Singapore has shut down a second Swiss private bank and fined two other financial institutions over their role in the widening international corruption scandal over Malaysia’s 1MDB state investment fund, The Financial Times reports.
The city state’s monetary authority ordered Falcon Private Bank to close over alleged serious anti money-laundering failings and improper conduct by senior managers, while UBS of Switzerland and Singapore’s DBS bank must pay a total of S$2.3m for allegedly breaching rules on stopping suspect financial flows write the FT’s Michael Peel and Don Weinland.
Falcon Bank, which is owned by Aabar Investments, an Abu Dhabi state investment fund, said the decision to scrap its Singapore licence was “regrettable and disappointing”, but added that it would not affect the bank’s “strategic development”.

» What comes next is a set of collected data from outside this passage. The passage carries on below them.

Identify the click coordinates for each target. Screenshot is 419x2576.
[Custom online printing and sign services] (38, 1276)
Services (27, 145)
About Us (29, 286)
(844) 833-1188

It added it welcomed the completion of regulatory investigations, including by Swiss authorities, and said it had put in place “additional measures to prevent future issues”.
UBS said: “We take our responsibility to help detect and fight financial crime very seriously and worked closely with the regulators to resolve this matter”. DBS stated that it “takes our anti-money laundering obligations seriously and accepts MAS’ decision.”
The case highlights the broadening regulatory action against international banks in the 1MDB affair, as authorities in the US, Switzerland and elsewhere probe claims of multi-billion dollar looting from the fund.
Singapore earlier this year ordered BSI, the Swiss private bank, to close its local operation over what regulators branded “the worst case of control lapses and gross misconduct” seen in the city state’s financial sector.